# Fishlake 2-16-2015



## robiland (Jan 20, 2008)

Took my family ice fishing for the 1st time this year. We have been way busy with "stuff". We arrived to the South end of the lake at 9, loaded up and headed out. We had to walk a little ways to find a safe spot to cross the soft ice that had wholes in it on the edges. Once we got out there, we lined up with all the others and started to drill wholes. I have never fished this south end, we always go north to the last marina, so this was new for me. We fished in about 30' of water. I was hoping to catch perch for the kids, fast action. But we caught 1 perch right off the bat. Then about 10 rainbows in the next 1.5 hours. We wanted to stay BUT THE ICE WAS SHADY!!! I have never been on ice that made that much noise. Cracking and popping and moaning constant. I MEAN CONSTANT!! We had so many cracks pop by us and under us, that after a while, we were done. We all caught fish and that was good. I wouldnt suggest ice fishing there unless we got some cold weather for a long period. When we arrived, it was 31 degrees. When we left, it was windy and about the same, but the edges had lots of water and more wholes.

Be safe and smart out there!!!


----------



## johnnycake (Jul 19, 2011)

dang....not what I want to be hearing, I'm hoping to head there saturday....


----------



## #1DEER 1-I (Sep 10, 2007)

Honestly I'm suprised you're still able to ice fish it , it's been warm Koosharem Res. Is 100% open water now.


----------



## kastmaster (Nov 20, 2007)

JC,

Our experience was a bit more positive than Robiland. Another UWN member and I were there yesterday and we did fish the South end also but got on the ice from the Doctor Creek parking lot. The edge of the ice was solid and we found ice 10-12" from where we started all the way to the east side where we found a lot of fish. It was another epic fish-catching day for us where our numbers were over a 100+. 

Even though Koosharem is 100% open right now, the ice at Fish Lake should still be good this weekend, barring any hot spells up there (50+ degree days and 40 degree nights).


----------



## Catherder (Aug 2, 2008)

A few follow-up comments. (I was the "other" member there with Kastmaster yesterday). As Kastmaster said, our observations were different than what was described previously. 

1. We drilled a set of holes early in the morning while going for perch. We came back to them at 4:30 PM before leaving for the day. I had to boot through 1/3-1/2 inch of new ice to fish the holes. 

2. ATV's and UTVs were everywhere up there yesterday. We were near a big group of people who did more ATV riding than fishing and they did so with no trouble. (maybe that was why they weren't getting too many fish. 
:-?)

3. The ice was at least 12 inches everywhere I measured it. And it was hard, clear ice as well. 

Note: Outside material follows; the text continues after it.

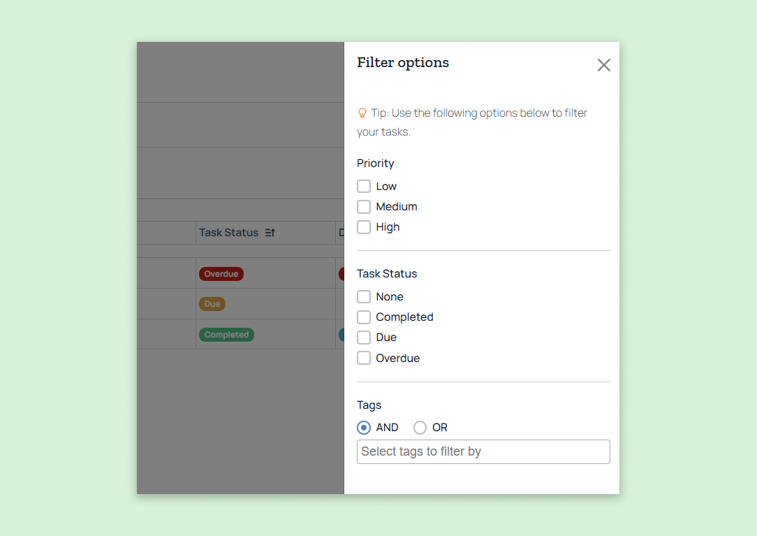
Task: Select the None task status checkbox
Action: [364, 297]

4. RE" I have never been on ice that made that much noise. Cracking and popping and moaning constant. I MEAN CONSTANT!!"

In my experience, popping and "talking" noisy ice is usually solid, growing ice, and, depending on the thickness, is safe. Rapidly melting ice is usually silent. The ice was popping some yesterday, but I didn't recall it being any worse than usual where we were. Again, you'd have to be pretty fat to fall through 12 inches of clear ice. 

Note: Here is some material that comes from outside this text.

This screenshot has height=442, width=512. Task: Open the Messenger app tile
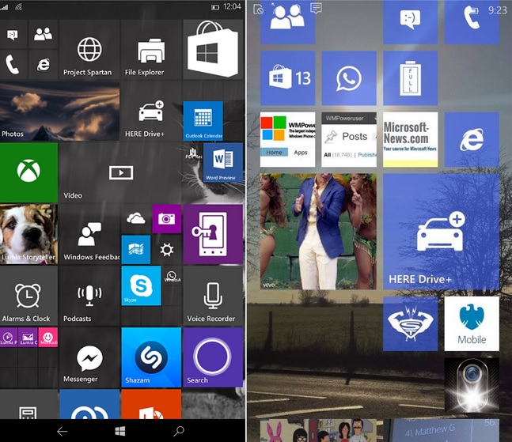pos(89,357)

All this said, by all means be careful any time you go ice fishing. Check ice thickness and be aware of conditions. I certainly cannot fault anyone who is uncomfortable in an ice situation, leaving. As for Fish lake, my observation is that it should be fine for a while longer, but of course, warm temps could change that, so use due caution.


----------



## hunting777 (May 3, 2009)

I mentioned in another post that my family was heading down there this last weekend. They said it was great fishing. They were constantly catching something. They fished mainly by Joes bush. They said they caught plenty of small trout and a couple pup lake trout. To their surprise they said they didn't catch to many perch. The ice measured around 8-10 inches. They also told me that a friend of my brother in law broke through crossing a pressure ridge. They got him out and warmed up quickly. So like always be careful, especially on press ridges.


----------



## PBH (Nov 7, 2007)

The ice at Fish Lake is safe -- as long as you are smart and use your head. There are some pretty good pressure ridges at Joe Bush and Twin Creeks. I wouldn't try crossing them.



hunting777 said:


> They also told me that a friend of my brother in law broke through crossing a pressure ridge. They got him out and warmed up quickly. So like always be careful, especially on press ridges.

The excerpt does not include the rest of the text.